Il fattore economico non rappresenta certo un incentivo a preferire l’insegnamento rispetto ad altre professioni meglio retribuite.
Basti pensare che gli stipendi medi degli insegnanti, in Italia, corrispondono al 69% di quelli di altri lavoratori con un livello di istruzione equivalente.
Date queste premesse, dunque, al fine di garantire una parità di genere all’interno dell’universo scolastico, si è proposto di lasciare la precedenza uomini nei concorsi a parità di punteggio: a vincere saranno le quote blu.

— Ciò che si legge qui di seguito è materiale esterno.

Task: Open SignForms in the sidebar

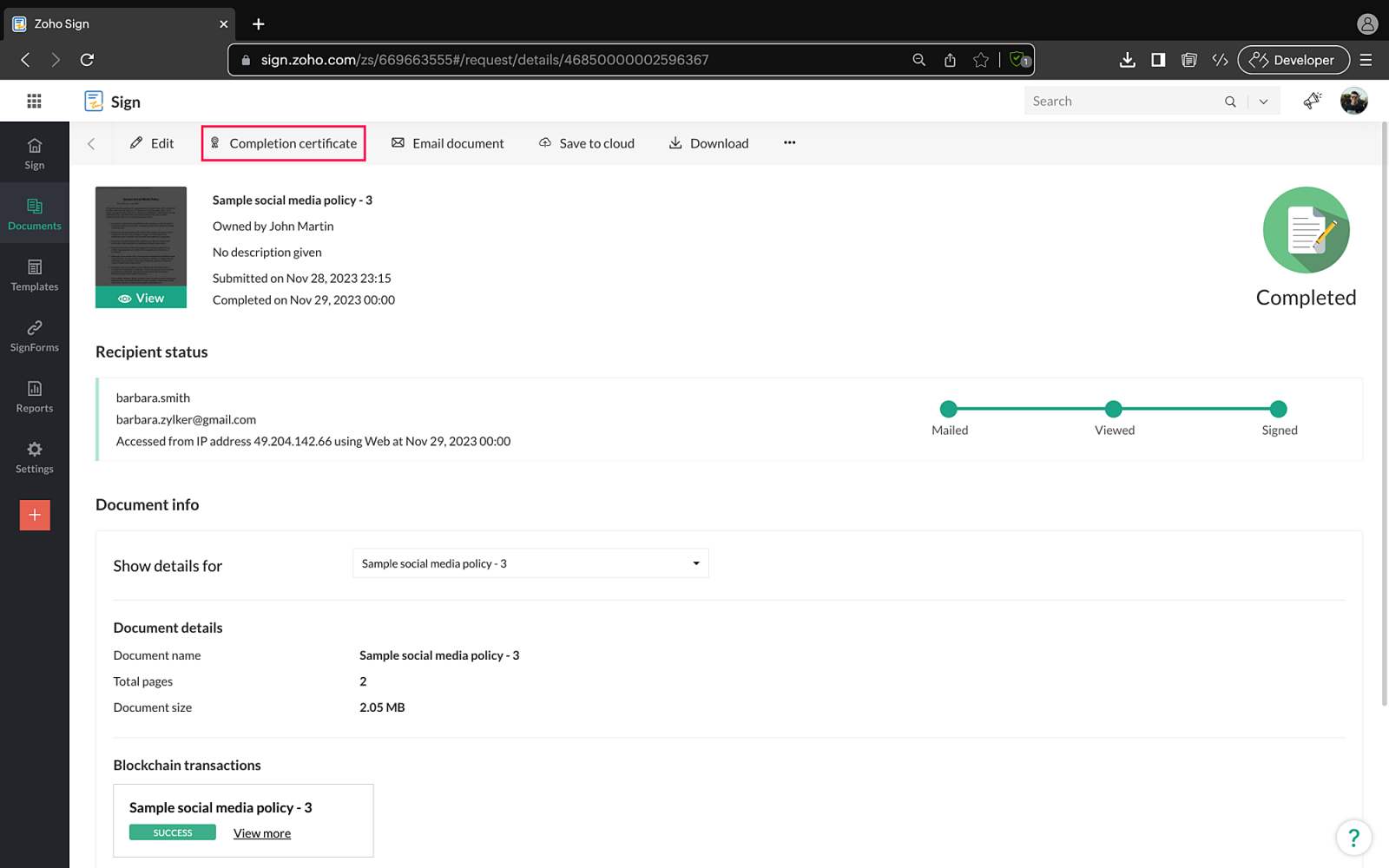Action: [35, 335]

Diversità di genere fra i docenti: i numeri
In riferimento alla scuola dell’Infanzia e alla Primaria, secondo i dati forniti dal Ministero dell’Istruzione e del Merito, al 31 dicembre 2022, la percentuale di maestri era pari all’1,07%, mentre per la primaria si arrivava al 4,09%.
Sembra, quindi, interamente appannaggio delle donne l’educazione nella scuola dell’infanzia, dove rappresentano il 98,93% delle insegnanti, e nella primaria, dove sono il 95,91%.
Scendono al 77,2% nella scuola secondaria di primo grado e al 65% nella secondaria di secondo grado.
Considerando, nel complesso, le scuole di ogni ordine e grado, sia tra docenti che fra DS, le regioni più “femministe” sono Abruzzo (l’82,6% dei dirigenti scolastici sono donne) e Campania (78,9%). Il più alto numero di uomini si registra in Sardegna (38,2%).
I Concorsi che saranno a vantaggio delle quote blu
Parità di genere, ma al contrario, in riferimento in primis al Concorso per dirigenti scolastici che si terrà a breve.
Lo stesso prevede, infatti, un vantaggio per i candidati di sesso maschile rispetto alle colleghe di sesso femminile.
A sancirlo è l’articolo 10 della bozza del bando inviata ai sindacati in cui si dice che: “Considerate le percentuali di rappresentatività in ciascuna regione, viene garantito l’equilibrio di genere applicando nelle regioni Abruzzo, Calabria, Campania, Emilia-Romagna, Friuli-Venezia Giulia, Lazio, Liguria, Lombardia, Marche, Piemonte, Puglia, Sicilia, Toscana, Umbria e Veneto, in cui il differenziale tra i generi è superiore al 30 per cento, il titolo di preferenza in favore del genere maschile, in quanto meno rappresentato”.
In palio, nel nuovo concorso, ci sono poco meno di 600 posti.
Vantaggio per le quote blu anche in merito al Concorso per la scuola dell’Infanzia e la Primaria, il cui bando è atteso entro la fine del mese corrente.
Pareri discordanti in merito all’introduzione di questa normativa arrivano dai sindacati.
In particolare, Giuseppe D’Aprile, segretario Uil-Scuola commenta: “Si tratta di una decisione che non ha niente a che fare con l’equilibrio di genere. Introduce meccanismi di falsa uguaglianza, non tiene in conto l’esperienza, la capacità e le attitudini”.
E ancora continua: “Pensare di creare una perequazione al contrario, indicando il genere maschile come da preferire, introduce nella scuola una diversificazione di genere della quale non si sente assolutamente il bisogno. La professionalità del personale della scuola non si può misurare in base al sesso”.